昭和は遠くなりにけり

backbeat2005-05-29

年に数回のテレビの日。なんとなくNHKアーカイヴスをつけっぱなしにしてたら、おもしろいことおもしろいこと。
1本目が土佐のカツオ一本釣り漁船の話(1982)。主題はその頃カツオ漁に導入され始めた巻網漁船の大資本型ブルドーザー根こそぎ漁と個人型一本釣り漁の関係。なんだけど、それとは別に(別ですいません)、出てくる船主や漁師が実に漁師。潮焼けしたイイ顔にタオル巻いて。声ガラガラで。甲板でどんぶりもって潰したカツオをニンニク醤油どぶづけで飯食って。漁が始まれば血走った眼でカツオ放り投げて。「魚群探知は最新の電子機器によるもので」とNHKらしいナレーションが乗っかるが、どっから見ても荒くれた漁師が数人あぐらかいてくわえタバコで座ってる狭い船室が紹介される。一人の横にある、ガラス面に方位が印刷されたソナーの中の電球が光って音が鳴る。ピコーンピコーン。途端に親分の漁師がだみ声で「おらいくぞゴラア」と号令すると船上は喧嘩腰の鉄火場に。すんばらしい。よくほら、「マグロ漁船にでも乗ってこいや」って言い方があるでしょ。あれが実感できます。カツオ漁船は割と早く戻るんだけども。
2本目は、好き者の福岡のカメラ商が手に入れたクラシック・カーで福岡から東京までドライヴする話(1970)。実に実にいかにもな、真っ青なブレザーなんて着てしまうヒゲの男がハンチング帽に襟のでかいコートでご登場。これまたNHKスタイルのしゃれらしく、ずーっと車を擬人化して「今日の彼女はご機嫌斜め」なんて酸っぱいナレーションが絡まるものの、出発後に関門トンネルを抜ける時には、カメラ商はハンチングの下にガスマスク着けなきゃならんし(よく持ってたなあ)、農道を走ればトラクターより遅いと止められ、エンコして、その夜はコテコテの按摩さんに揉まれて熟睡のカメラさん珍道中。

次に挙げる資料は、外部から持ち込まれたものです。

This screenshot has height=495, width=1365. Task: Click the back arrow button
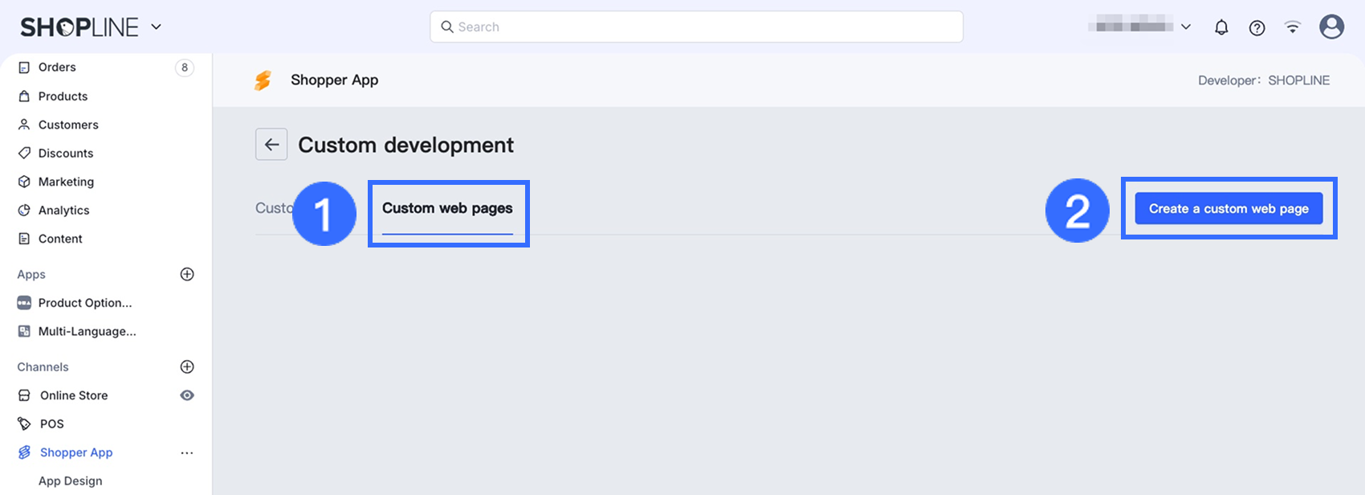[x=271, y=145]
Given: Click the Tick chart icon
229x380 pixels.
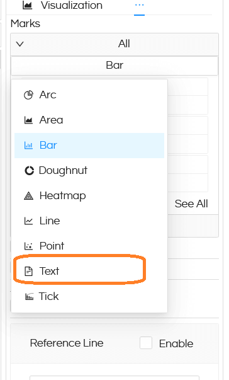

NHKらしくこっちにもそれなりの主題があって、どうやら交通地獄(古い言葉だ)に対するひとつのアンチテーゼらしいというのがナレーションの言葉端や編集から汲み取れました。おかげで撮られているカメラさんの洒落た気分は台無しになっただったろうと思いますが(苦笑)、走っていく道路の横に積み上げられた廃車の山をアップに撮って、途中で歌が挿入されます。

ああ、東京、横浜、公害〜公害〜ブルース〜

こ、これは...!
昭和歌謡」なんてジャンルは、昭和生まれにとって実はあんまりピンとはこないところも結構あるんだけど、特にニュー・ミュージック以降とかね、でもこういうのを見るとやっぱり、もう昭和はずいぶん遠くなったんだなあとか、あの頃から見れば、ずいぶん洗練というよりは殺菌されちゃった気がするなあ、この何年かは、なんて思いながら、結局最後まで観てしまいました。
ちなみに次回は広島の原爆関連2本だそうですから、上記のようなノリとはだいぶん違うとは思います。